Experts agree that if you lose weight from dieting, about 75% of the weight loss will come from fat and the other 25% will come from lean tissue. But not all diets are created equal — at least that’s what researchers from the United Kingdom postulated.
These researchers examined how the protein content of a calorically reduced diet affected changes in lean body mass. The participants included men of normal body weight who were experienced with resistance training.
After a controlled feeding period, the participants were prescribed a two-week diet that consisted of 60% of their estimated caloric needs to maintain weight. Some of them consumed a normal protein diet that consisted of a typical amount of protein, whereas another group consumed a high protein diet.
Protein was 15% of total energy in the normal protein diet (1g of protein per kilogram of body weight). Protein was 35% of total energy in the high protein diet group (2.3g of protein per kilogram of body weight). This amounted to 74g of protein per day in the normal protein group and 180g of protein per day in the high protein group.
After two weeks, both groups lost the same amount of body fat (about three pounds). However, the normal protein group lost more than three pounds of lean mass, which was more than the amount of fat they lost. In contrast, the high protein group almost completely preserved their lean mass during weight loss. These findings highlight the importance of consuming adequate protein during low calorie diets to preserve lean mass in young healthy athletes.

**Tasks for this exercise**
**1)** Answer these questions using the passage on protein and dieting:
(a) According to experts, what share of weight lost through dieting comes from lean tissue?
(b) How many grams of protein per day did the high protein group consume?
(c) How much body fat did both groups lose after two weeks?
**2)** Transcribe the passage on protein and dieting word for word, covering everything from "Protein was 15%" down to "young healthy athletes.".
The rows that come next have nothing to do with this.

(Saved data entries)
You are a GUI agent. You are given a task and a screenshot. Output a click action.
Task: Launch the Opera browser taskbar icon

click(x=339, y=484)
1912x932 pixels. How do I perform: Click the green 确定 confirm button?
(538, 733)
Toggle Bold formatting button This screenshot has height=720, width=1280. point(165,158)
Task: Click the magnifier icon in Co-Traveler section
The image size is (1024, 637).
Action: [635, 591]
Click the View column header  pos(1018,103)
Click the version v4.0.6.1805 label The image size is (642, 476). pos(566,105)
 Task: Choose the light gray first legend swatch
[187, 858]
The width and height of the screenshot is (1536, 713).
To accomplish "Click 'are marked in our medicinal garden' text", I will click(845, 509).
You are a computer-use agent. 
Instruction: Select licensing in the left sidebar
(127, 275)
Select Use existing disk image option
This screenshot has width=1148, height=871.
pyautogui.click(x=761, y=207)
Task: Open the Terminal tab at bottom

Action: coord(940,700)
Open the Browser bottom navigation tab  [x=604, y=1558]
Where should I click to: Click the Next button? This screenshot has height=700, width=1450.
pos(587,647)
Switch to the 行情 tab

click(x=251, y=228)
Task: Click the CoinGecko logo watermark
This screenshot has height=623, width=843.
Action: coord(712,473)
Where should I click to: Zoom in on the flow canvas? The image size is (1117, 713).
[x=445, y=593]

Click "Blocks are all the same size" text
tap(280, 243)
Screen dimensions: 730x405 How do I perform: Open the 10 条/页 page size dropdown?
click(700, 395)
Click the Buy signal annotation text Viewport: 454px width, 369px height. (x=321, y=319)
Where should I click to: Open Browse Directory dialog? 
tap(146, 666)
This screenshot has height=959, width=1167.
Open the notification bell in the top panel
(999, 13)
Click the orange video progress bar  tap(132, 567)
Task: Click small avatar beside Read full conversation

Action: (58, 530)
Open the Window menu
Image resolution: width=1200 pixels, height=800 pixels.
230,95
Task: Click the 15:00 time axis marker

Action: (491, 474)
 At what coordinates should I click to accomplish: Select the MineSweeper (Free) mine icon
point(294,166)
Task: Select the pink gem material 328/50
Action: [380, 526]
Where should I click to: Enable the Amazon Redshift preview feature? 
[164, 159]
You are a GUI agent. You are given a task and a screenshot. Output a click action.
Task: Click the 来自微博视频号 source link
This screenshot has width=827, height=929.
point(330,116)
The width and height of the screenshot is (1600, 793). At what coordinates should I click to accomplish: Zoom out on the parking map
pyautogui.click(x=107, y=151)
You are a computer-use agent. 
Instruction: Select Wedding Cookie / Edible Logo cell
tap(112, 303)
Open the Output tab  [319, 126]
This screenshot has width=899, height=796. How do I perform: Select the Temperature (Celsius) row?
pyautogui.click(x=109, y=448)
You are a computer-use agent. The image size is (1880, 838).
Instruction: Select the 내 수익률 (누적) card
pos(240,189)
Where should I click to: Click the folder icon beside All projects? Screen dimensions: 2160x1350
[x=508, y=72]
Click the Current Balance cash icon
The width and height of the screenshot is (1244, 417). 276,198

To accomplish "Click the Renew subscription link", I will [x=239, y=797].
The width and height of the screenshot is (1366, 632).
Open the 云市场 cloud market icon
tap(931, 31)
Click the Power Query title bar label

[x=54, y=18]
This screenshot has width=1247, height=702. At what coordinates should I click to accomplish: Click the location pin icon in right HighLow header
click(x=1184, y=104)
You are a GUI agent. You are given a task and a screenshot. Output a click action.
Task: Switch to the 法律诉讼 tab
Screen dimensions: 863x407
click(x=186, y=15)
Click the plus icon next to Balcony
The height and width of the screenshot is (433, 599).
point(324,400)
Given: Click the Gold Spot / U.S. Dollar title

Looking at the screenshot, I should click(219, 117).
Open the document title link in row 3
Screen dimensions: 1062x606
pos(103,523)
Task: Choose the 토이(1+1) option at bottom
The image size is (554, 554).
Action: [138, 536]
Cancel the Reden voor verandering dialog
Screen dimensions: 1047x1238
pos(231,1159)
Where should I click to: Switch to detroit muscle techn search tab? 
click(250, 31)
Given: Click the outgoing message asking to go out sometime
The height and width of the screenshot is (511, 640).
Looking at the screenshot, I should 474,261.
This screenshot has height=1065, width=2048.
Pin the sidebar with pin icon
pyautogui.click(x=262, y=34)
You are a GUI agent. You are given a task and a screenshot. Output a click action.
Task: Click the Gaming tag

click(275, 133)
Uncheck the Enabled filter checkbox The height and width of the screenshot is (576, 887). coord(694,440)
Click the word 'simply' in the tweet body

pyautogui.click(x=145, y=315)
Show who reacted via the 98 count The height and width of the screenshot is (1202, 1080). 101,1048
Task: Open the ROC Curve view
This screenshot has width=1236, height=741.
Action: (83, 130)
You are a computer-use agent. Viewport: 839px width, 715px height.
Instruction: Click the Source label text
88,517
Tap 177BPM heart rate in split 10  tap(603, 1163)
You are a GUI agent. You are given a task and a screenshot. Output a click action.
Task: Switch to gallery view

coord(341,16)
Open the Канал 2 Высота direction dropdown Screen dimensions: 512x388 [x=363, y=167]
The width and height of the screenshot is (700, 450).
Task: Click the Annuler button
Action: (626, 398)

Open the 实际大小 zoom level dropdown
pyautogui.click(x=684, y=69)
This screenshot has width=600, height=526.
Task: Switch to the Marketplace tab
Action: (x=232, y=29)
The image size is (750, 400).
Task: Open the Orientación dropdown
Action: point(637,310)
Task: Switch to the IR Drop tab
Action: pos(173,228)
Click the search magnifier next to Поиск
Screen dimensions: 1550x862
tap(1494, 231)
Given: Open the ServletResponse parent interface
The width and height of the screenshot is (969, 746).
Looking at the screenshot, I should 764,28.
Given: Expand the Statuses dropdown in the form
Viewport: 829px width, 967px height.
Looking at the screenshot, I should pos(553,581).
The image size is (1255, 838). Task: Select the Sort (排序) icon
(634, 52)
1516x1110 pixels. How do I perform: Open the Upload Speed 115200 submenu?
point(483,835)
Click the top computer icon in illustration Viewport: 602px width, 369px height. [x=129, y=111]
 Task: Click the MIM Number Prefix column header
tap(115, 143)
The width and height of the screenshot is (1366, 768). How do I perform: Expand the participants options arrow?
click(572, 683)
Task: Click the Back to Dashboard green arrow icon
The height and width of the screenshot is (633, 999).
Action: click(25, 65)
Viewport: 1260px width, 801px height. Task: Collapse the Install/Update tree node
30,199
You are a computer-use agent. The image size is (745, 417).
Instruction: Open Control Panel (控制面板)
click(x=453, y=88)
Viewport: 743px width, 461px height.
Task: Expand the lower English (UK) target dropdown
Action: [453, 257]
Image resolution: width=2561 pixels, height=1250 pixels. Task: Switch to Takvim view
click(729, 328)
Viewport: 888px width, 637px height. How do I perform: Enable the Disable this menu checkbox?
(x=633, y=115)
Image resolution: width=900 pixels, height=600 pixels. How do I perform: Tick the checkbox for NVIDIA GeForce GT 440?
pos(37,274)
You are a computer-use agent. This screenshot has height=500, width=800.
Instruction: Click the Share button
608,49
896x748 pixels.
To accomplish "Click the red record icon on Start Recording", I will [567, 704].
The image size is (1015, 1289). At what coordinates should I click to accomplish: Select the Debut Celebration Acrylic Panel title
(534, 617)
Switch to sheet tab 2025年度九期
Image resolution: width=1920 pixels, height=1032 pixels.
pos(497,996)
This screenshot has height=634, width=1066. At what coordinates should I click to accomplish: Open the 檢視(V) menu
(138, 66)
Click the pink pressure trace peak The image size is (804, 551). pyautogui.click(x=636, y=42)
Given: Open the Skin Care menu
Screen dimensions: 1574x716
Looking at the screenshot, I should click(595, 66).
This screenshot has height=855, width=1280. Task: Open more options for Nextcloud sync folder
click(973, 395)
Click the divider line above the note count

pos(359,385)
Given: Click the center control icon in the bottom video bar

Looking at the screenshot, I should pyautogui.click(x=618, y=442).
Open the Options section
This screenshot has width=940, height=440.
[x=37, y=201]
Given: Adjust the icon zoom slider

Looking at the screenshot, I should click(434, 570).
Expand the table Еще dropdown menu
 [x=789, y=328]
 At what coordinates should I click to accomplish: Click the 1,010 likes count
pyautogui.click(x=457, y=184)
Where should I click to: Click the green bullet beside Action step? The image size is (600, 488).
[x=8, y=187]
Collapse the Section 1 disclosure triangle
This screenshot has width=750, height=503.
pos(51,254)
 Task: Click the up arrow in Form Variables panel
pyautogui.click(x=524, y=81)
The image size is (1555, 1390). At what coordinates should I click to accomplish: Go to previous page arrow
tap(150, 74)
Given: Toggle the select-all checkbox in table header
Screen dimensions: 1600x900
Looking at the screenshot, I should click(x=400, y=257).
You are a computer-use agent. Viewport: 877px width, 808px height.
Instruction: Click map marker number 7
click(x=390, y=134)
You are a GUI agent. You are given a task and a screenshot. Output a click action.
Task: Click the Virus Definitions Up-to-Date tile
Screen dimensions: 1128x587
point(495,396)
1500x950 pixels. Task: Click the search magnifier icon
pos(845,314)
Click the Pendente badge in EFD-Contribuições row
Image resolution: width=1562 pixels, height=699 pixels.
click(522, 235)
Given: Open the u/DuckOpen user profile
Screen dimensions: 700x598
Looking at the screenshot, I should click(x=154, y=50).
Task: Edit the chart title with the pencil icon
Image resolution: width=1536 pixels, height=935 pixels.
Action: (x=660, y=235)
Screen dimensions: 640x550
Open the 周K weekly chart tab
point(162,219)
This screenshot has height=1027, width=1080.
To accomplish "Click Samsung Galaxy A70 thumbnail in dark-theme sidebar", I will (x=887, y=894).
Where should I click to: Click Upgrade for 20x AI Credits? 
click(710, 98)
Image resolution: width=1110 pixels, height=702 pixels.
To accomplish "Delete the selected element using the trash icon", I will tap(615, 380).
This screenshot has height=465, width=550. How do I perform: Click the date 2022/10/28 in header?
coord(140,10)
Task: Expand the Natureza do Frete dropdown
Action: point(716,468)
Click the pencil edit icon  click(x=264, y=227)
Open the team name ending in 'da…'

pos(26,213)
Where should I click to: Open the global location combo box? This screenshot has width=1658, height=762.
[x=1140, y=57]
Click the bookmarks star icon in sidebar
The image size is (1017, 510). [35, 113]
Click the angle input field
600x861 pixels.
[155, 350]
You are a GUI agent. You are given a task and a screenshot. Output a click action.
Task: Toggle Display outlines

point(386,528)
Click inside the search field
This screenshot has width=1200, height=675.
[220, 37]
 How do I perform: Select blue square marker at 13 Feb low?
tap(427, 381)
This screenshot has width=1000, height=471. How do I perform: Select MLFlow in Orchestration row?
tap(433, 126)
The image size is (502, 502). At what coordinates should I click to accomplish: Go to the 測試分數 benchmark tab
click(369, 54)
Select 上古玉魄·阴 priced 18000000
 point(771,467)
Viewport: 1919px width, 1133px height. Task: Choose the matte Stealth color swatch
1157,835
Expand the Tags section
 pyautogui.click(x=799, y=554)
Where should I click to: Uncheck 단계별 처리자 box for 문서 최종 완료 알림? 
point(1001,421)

**Set of answers**
**1)**
(a) About 25%.
(b) 180g.
(c) About three pounds.

**2)**
Protein was 15% of total energy in the normal protein diet (1g of protein per kilogram of body weight). Protein was 35% of total energy in the high protein diet group (2.3g of protein per kilogram of body weight). This amounted to 74g of protein per day in the normal protein group and 180g of protein per day in the high protein group.
After two weeks, both groups lost the same amount of body fat (about three pounds). However, the normal protein group lost more than three pounds of lean mass, which was more than the amount of fat they lost. In contrast, the high protein group almost completely preserved their lean mass during weight loss. These findings highlight the importance of consuming adequate protein during low calorie diets to preserve lean mass in young healthy athletes.